(Dataset entries Opens)

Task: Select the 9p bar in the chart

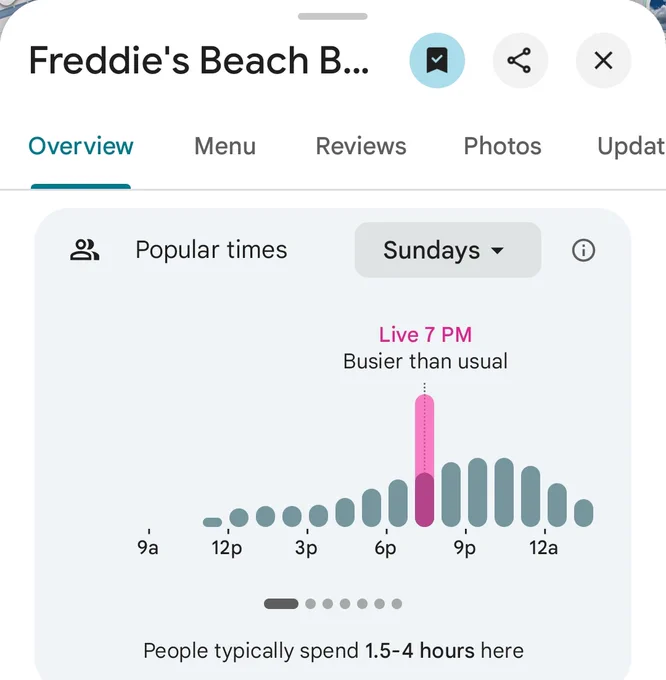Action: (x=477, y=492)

(Dataset entries Closes)
(Dataset entries Opens)

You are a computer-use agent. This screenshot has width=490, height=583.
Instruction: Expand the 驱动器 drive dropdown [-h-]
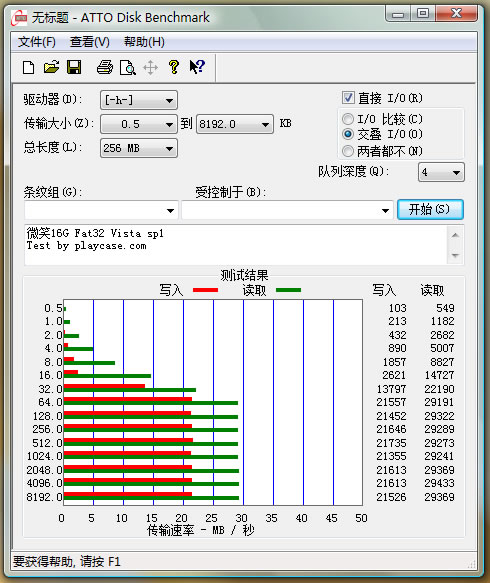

(Dataset entries Closes)
(Dataset entries Opens)

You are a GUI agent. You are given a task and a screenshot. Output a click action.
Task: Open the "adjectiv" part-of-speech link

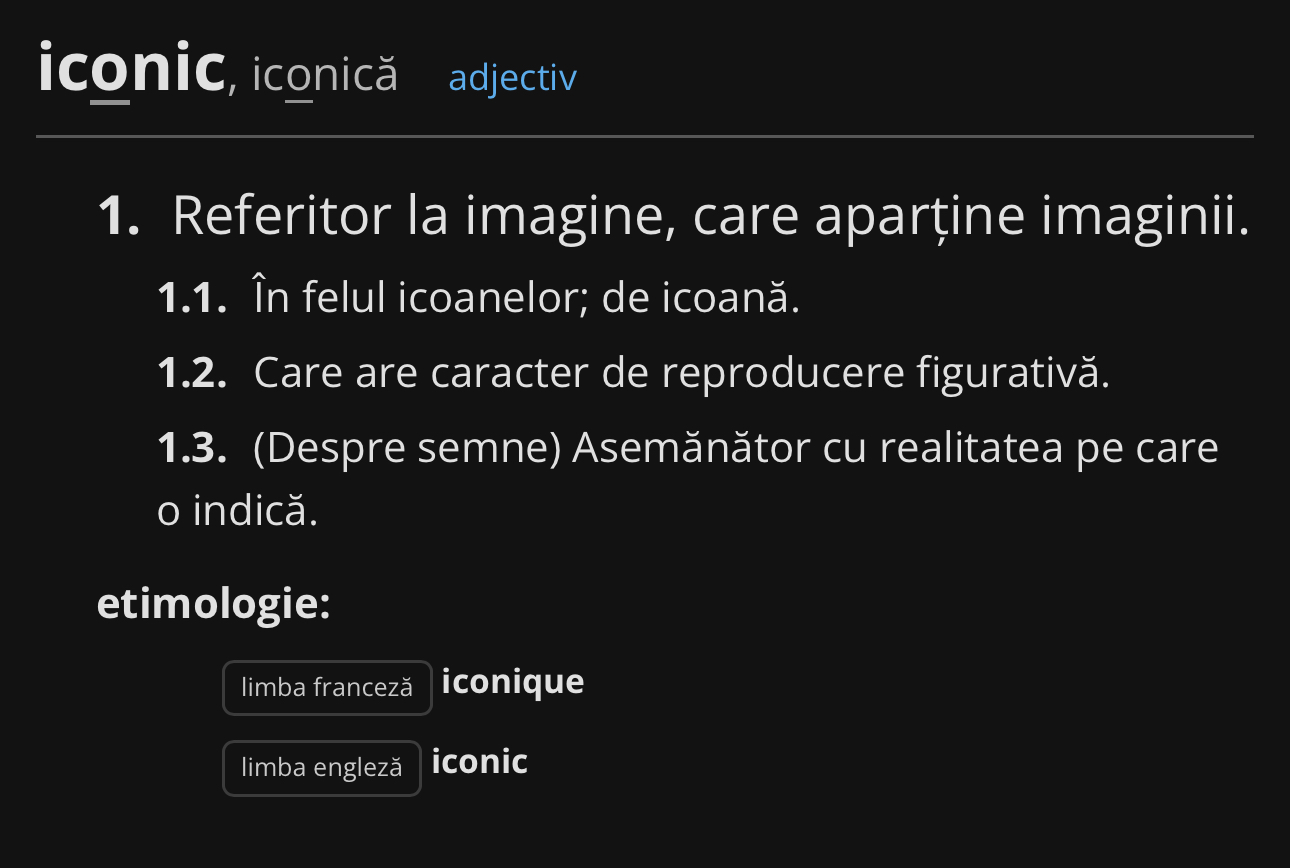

(Dataset entries Closes)

*Exercise details*.
Set down exactly the lines of the data above, beginning with the line that has "You are a computer-use" and ending with the line that has "Instruction: Expand the", and no others.

*Solution to this exercise*.
You are a computer-use agent. This screenshot has width=490, height=583.
Instruction: Expand the 驱动器 drive dropdown [-h-]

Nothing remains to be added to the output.